Recipes and Tips for Eating Well
In the six years that the Calvary Mater Newcastle Head and Neck Cancer Support Group has been running, one of the most commonly discussed topics is dealing with changes in eating habits during and after treatment. While every person is different, most people face some challenges with eating which can either be temporary or permanent, and may change throughout the phases of recovery and survivorship.
This section of the website aims to share tips and recipes to help overcome these challenges. You will find recipes suitable for dry mouth, puree options, and a selection of recipes which are higher in protein and energy for people with higher requirements or trying to regain lost weight.

____________________

> _What to work on_:
[1] Set down, word for word, the part of the eating-well passage starting at "This section of" and ending at "regain lost weight.".
[2] Answer these questions from the eating-well passage:
(a) How long has the support group been running?
(b) Which mouth problem are some of the recipes suitable for?
(c) Who are the recipes higher in protein and energy meant for?

> _The data_:
____________________

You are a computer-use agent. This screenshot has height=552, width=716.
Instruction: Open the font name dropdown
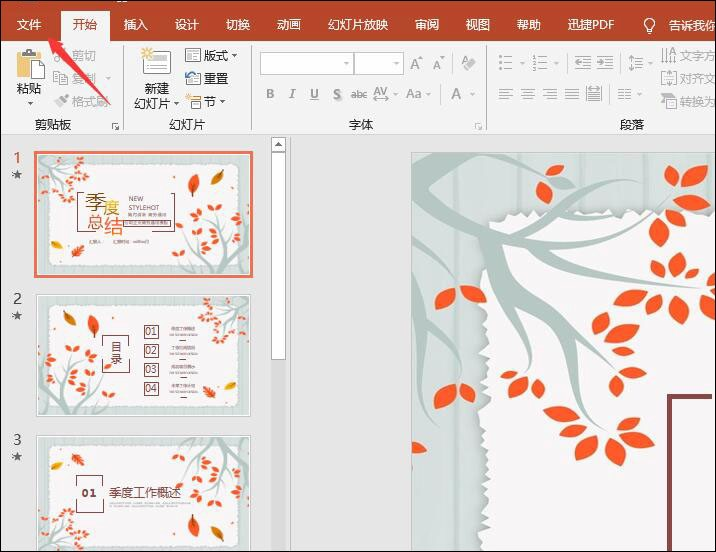[x=346, y=64]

____________________

> _Results of the tasks_:
[1]
This section of the website aims to share tips and recipes to help overcome these challenges. You will find recipes suitable for dry mouth, puree options, and a selection of recipes which are higher in protein and energy for people with higher requirements or trying to regain lost weight.

[2]
(a) Six years.
(b) Dry mouth.
(c) People with higher requirements or people trying to regain lost weight.